Seems like a couple of groups left Japan now, yesterday (Monday) we was just six people on both Shihan classes. But there will probably come other bigger groups soon? The weather has been quite cold the whole trip, yesterday I looked at the thermometer in Honbu and it was 13 C, it has been that cold the whole time I been there.
Today there was no class (in Honbu at least) during the day so I’ve been sleeping the whole day, and listened to new albums by The Toy Dolls (special Japanese versions not sold overseas). Oh I also found a black tatami mat in Kashiwa that will fit perfect in my newly decorated bedroom.
Soon I will head over to the class with Soke in Ayase.
“tuesday night is bash night this is what they say
we are gonna dig the groove, we’ve waited all day
we wear trendy trousers with belts a mile too long
we are gonna catch the bus into town
we are boogie on down…”
(lyrics from Dig that groove by The Toy Dolls)
We have trained mostly on the first six techniques from Santo Tonko no Kata, the 7th technique is two opponents and you throw metsubushi, strike and disappear, the 8th technique is two in front and two behind, and the 9th is three in front and two behind, you throw teppan and metsubushi, and then disappear. Training on these three techniques seems somewhat pointless, more important is that any technique you train on with your partner you should also try to see everyone else in the dojo as a potential opponent. But there is also many other techniques in Togakure-ryu I hope I will get a chance to study this trip.
This year is even more formless than before, the idea is that a really skilled fighter will pick up what technique you is about to do the same instant you think of it. Almost like the sakki test, but more advanced, it is like the really skilled person can read your mind. So how can we defeat someone that knows what you will do the second you think of the technique? Well, this is not easy, but this is the level Hatsumi Soke is teaching now. If you don’t understand, don’t worry he is teaching to those with 15th Dan, the so called true Shihan of Bujinkan. In other words those who have reached the highest rank in the Bujinkan system.

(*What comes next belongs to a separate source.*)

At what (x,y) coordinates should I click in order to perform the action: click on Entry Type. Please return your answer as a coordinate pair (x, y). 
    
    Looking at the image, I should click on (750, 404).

Traditionally the highest rank in a ryûha is called 免許皆伝 (men-kyo-kai-den、initiation into the secrets of the art), on the new scroll in the honbu Sôke has written Menkyo kaiden with alternative kanji ( 免虚怪伝 ), where the second character means void, emptiness or untrue, the third character means suspicious or mysterious. So maybe becoming a menkyô kaiden in Bujinkan means that you are walking along the mysterious tradition where nothing is as it seems.